Fournette was accused of exactly that by many last year, where he appeared in just eight games after suffering a hamstring injury and was hit with a one-game suspension after a fight with Buffalo Bills lineman Shaq Lawson. He ran for a career-low 439 yards and five touchdowns, less than half of what he put up in just 13 games in 2017.
Yet so far at training camp, Fournette said effort hasn’t been an issue across the board.
“You see in the way guys practice,” Fournette said, via ESPN. “Some guys who kind of [had a] lack of effort, they're not showing it this year. So I think last season kind of woke a lot of guys up.”
Part of that change, Fournette said, is due to how head coach Doug Marrone has tweaked their training camp schedule. The team has started out much easier than they have in recent years, and has yet to wear full pads at a practice — something the team has already done by this point in the past two seasons.

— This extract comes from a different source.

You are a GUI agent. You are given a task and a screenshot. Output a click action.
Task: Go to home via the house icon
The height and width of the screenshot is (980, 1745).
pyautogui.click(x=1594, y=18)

That strategy hasn’t caused any problems among players so far, either. Instead, Fournette said, veterans have stepped up to help the team fit into Marrone’s new system.
“It's kind of up to the leaders to make sure everyone follows what [Marrone] wants,” Fournette said, via ESPN. “Get them in line, get them intact, and also, just like I said, whatever he commands we just go through and repeat to all the players and we expect it to be done.”